Cezaevinde kadınlar neler yaşıyor? Koşullar nasıl?

Annemler tutuklanmadan 10-15 gün önce aslında bir erkek cezaevi olan Kocaeli 1 nolu F tipi cezaevinin bir bloğunu boşaltıp, pembeye boyayıp bir kadın cezaevine dönüştürmüşler. Ve annemler tutuklanınca da Kocaeli 1 nolu F tipi cezaevinde bulunan bu bloğa götürüldüler, böylelikle kadınlar ilk kez F tipi cezaevinde kalmaya başladılar. F tipi cezaevi ne demek? F tipi cezaevi “yüksek güvenlikli” demek. Baskının ve yasağın daha yoğun olması demek. Koğuşlarda en fazla üç kişinin kalabilmesi demek. Havalandırmalarının çok küçük olması, gazete, kitap yasağının daha fazla olması demek. (Şu an hala Kocaeli cezaevinde kitap yasağı uygulanıyor. Ve Yeni Yaşam gazetesi yasak.) Havalandırmalarında, görüş odalarında kameraların bulunması demek. Odalarda ocak yok, yemek pişirmek yasak, pişirilebilecek yiyecekler satılmıyor, örneğin çiğ yumurta satın alamıyorsunuz. Ayrıca televizyon ve buzdolabı paranız yoksa koğuşunuzda olmayan şeyler. Paranız yoksa içmek için temiz su, tuvaletinizi, banyonuzu temizlemek için hijyen malzemesi alamıyorsunuz. Çocuk doktoru yok. Hapisteki bir annenin çocuğu yanındaysa ve hastalanırsa, çocuk dışarıdaki bir hastaneye götürülüyor ve bu tür durumlarda anneler çocuklarıyla hastaneye gidemiyorlar. Tabii bunlar sanırım bütün cezaevleri için geçerli olan koşullar. Fakat Türkiye’deki hapishane algısı çok çarpıtıldığı için bunları da dile getirmek istedim. Ayrıca hapishanenin fiziksel koşulları açısından en çok kafaya taktığım şeylerden biri sanırım hapishane girişlerinde rampa olmaması. Tekerlekli sandalyede biri geldiğinde ya da yürümekte güçlük çeken yaşlı mahpus yakınları geldiğinde, o esnada orada bulunan başka mahpus yakınlarının destekleriyle, kucakta taşınarak merdivenleri çıkıp hapishanedeki yakınını ya da müvekkilini görebiliyor. Merdiveni çıktıktan sonra da tek kişinin zar zor sığdığı demir bir turnikeden geçmek gerekiyor. Tekerlekli sandalyeler bu turnikeden geçemediği için yine o an orada bulunan en genç ve en güçlü kişiler koltuk altlarından tutup insanları, sarılıp o daracık yerden eziyetle geçiriyorlar. Eski milletvekili Aysel Tuğluk’un annesi de yaşamını yitirene kadar kızını her görmeye geldiğinde bu duruma maruz kalıyordu. Ya da Sebahat Tuncel’in çok ağır hasta annesi de her görüşte aynı şeyi yaşamaya devam ediyor.

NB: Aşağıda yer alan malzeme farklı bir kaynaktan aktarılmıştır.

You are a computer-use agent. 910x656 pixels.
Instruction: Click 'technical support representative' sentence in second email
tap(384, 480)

Gültan orada neler yapıyor, kimlerle birlikte kalıyor? Sevinçleri, hüzünleri, umutları…

Annemin şimdi koğuş arkadaşları Sebahat Tuncel ve Selma Irmak. Ama Figen Yüksekdağ, Çağlar Demirel, Edibe Şahin, Nurhayat Altun, Gülser Yıldırım, Aysel Tuğluk da Kocaeli 1 nolu F tipi hapishanesinde kalıyorlar. Bu kadınların hepsi, yüz binlerin, milyonların iradesi ile seçilmiş belediye başkanı veya milletvekili ve hatta bir dönem siyasi parti başkanlığı yapmış kadınlar. Şu anda Kürt siyasi hareketinin temsil ettiği siyasi partilerin bütün kadın parti başkanları tutuklu. Özellikle kadının ve kadın siyasetinin çok ciddi hedef alındığına en önemli kanıtlardan biri bu durum sanırım.

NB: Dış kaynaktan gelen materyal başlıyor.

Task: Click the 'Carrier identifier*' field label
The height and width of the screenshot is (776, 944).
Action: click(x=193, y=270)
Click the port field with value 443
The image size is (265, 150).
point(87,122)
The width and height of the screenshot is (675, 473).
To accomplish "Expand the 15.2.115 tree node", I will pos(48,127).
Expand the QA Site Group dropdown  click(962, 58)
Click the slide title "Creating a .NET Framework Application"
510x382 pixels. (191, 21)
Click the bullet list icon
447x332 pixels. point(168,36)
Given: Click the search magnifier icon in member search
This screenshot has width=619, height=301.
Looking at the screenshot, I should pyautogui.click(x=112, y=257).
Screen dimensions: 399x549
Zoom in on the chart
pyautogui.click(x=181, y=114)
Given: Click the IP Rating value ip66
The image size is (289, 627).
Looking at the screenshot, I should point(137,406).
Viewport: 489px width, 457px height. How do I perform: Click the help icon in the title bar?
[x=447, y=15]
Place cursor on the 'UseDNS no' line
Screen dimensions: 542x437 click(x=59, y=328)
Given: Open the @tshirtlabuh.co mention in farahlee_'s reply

Annem yani Gültan Kışanak ise bu süreci çok yoğun bir üretme haliyle geçiriyor. Kürt Siyasetinin Mor Rengi diye bir kitap yazıp derledi. İki haftada bir Yeni Yaşam gazetesinde köşe yazısı yazıyor. Yine mahpus bir anne olan Gazel Bulut’un yazdığı Damlayan Masallar isimli masal kitabına, bana çocukken en çok anlattığı masalı yazdı. Şu günlerde bir film senaryosu yazıyor. Bitmek üzere. Çok büyük bir heyecan duyuyorum bu filme dair. Ayrıca başka kitap çalışmaları da var. Epeyce kitap okuyor ve yazıyor. Tabii bütün gününü de müthiş bir disiplinle organize ediyor. Sabah kalkıp sporunu yapıyor, sonra kahvaltı saati, kitap okuma, yazma, mektupları okuma ve cevap verme, köşe yazısı yazma, yemek saati, yine okuma saati derken epey yoğun geçiyor günleri ki görüşlere gittiğimizde “Çok yoğunum, işlerimi yetiştiremiyorum,” diye tatlı tatlı söyleniyor. Barışa ve eşitliğe olan inancı hiç eksilmiyor.

Gültan uzun zamandır aktif siyaset yapıyor. Kuşkusuz bu durum senle ilişkilerini, birlikte geçirdiğiniz zamanı etkilemiştir. Cezaevi süreci ilişkilerinizde bir değişikliğe neden oldu mu?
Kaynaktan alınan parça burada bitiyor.